Trois questions à Bernard Pinaud : "De nouvelles alliances se construisent"

3 min
Bernard Pinaud délégué général du Centre de recherche et d'information sur le développement (Crid)

Le mouvement altermondialiste est-il en voie d’essouflement ?

Pas du tout. Ce sont les médias qui s’essoufflent. Les participants aux forums sociaux, qui d’ailleurs se renouvellent, n’ont pas du tout de sentiment d’essoufflement. Un forum social marocain vient de se tenir avec un vif succès, même chose au Chili. Et le forum social mondial de Mumbaï l’an passé, a eu une réelle résonance dans la société indienne. Mais il est probable que ceux qui, parmi les altermondialistes, souhaiteraient que la dynamique du forum social mondial se transforme en un mouvement plus structuré, estiment que celle-ci patine... Or, un tel projet risquerait justement de casser cette dynamique.

Pourquoi ?

Le débat porte sur la finalité que l’on donne au mouvement altermondialiste. A mes yeux, il s’agit d’une mouvance plutôt que d’un mouvement au sens strict, organisationnel, du terme. Et cette mouvance est à géométrie variable. Lors de la contestation du G8 à Annemasse, c’était d’abord des jeunes qui s’étaient rassemblés, le public du forum social européen de Saint-Denis était assez différent. Et s’il n’est pas gênant que les partis défilent avec nous contre la guerre en Irak, dans d’autres cas, quand il s’agit de dialoguer entre acteurs de la société civile, leur présence me gêne. En fait, le mouvement se construit en avançant: la grande campagne internationale Action mondiale contre la pauvreté sur les "objectifs du millénaire pour le développement" que nous allons lancer cette année à Porto Alegre nous permet de réunir, en France, des ONG, des congrégations, des syndicats de salariés comme la CGT, la CFDT et le G10 Solidaires sur la base d’un programme qui inclut l’annulation de la dette, une augmentation de l’aide, l’instauration de taxes globales et la lutte contre les Paradis fiscaux...

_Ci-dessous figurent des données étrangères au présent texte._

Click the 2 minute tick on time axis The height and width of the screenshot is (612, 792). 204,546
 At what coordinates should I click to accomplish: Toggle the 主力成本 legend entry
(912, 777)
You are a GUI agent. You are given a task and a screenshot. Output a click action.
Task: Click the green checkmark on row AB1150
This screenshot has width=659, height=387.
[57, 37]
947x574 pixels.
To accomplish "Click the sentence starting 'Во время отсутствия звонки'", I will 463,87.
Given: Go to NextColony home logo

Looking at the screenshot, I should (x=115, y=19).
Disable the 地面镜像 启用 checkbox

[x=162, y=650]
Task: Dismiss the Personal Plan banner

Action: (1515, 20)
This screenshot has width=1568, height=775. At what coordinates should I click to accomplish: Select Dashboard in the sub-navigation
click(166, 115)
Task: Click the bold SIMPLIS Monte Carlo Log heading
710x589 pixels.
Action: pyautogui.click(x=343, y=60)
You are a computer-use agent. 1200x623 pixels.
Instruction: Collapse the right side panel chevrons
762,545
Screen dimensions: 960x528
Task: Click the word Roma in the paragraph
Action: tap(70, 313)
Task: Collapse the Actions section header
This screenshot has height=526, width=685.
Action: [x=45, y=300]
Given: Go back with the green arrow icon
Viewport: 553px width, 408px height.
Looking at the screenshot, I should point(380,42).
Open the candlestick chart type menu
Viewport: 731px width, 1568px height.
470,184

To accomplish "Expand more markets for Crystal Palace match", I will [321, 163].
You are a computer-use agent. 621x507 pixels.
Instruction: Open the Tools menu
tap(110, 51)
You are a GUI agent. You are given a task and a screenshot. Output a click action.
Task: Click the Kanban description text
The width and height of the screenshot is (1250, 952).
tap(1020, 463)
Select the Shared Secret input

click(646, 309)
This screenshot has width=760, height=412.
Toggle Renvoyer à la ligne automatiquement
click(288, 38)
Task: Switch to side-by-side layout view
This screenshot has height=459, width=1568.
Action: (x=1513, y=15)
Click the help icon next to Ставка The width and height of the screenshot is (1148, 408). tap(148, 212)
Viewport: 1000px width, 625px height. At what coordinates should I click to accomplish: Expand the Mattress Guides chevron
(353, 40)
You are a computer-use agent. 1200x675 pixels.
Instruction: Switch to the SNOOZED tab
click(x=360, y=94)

Des alliances pas toujours faciles à construire...

Les acteurs qui se rassemblent dans les forums sociaux sont très divers. Le Mouvement des sans-terre brésilien, qui compte plus de dix militants assassinés chaque année, est nécessairement plus radical qu’Oxfam. Les cultures sont également différentes entre les mouvements latins d’une part, qui veulent redonner à l’Etat un rôle régulateur et ont souvent une vision globale du changement social à construire et les mouvements d’Europe du nord et anglo-saxons d’autre part, parfois plus soucieux de donner de l’autonomie aux populations pauvres, selon une logique de contre-pouvoir. Enfin, sur le plan politique, les "réformistes" s’opposent aux "révolutionnaires". Ces courants se rencontrant souvent dans les mêmes organisations avec toutes sortes de nuances... Mais cela n’empêche pas, face aux problèmes globaux auxquels nous sommes confrontés, de bâtir des alliances. Ainsi, sur la question de la dette, nous avons été rejoints par les syndicats de salariés regroupés au sein de la CES (Confédération européenne des syndicats), parce qu’ils sont eux-mêmes interpellés par les syndicats de salariés africains. Autre exemple : l’alliance qui s’est nouée entre la Confédération paysanne et certaines organisations de solidarité comme le CCFD et Artisans du monde sur les questions agricoles. Ou encore le rapprochement entre la FIDH, Greenpeace et de nombreuses ONG en matière de responsabilité sociale et environnementale des entreprises.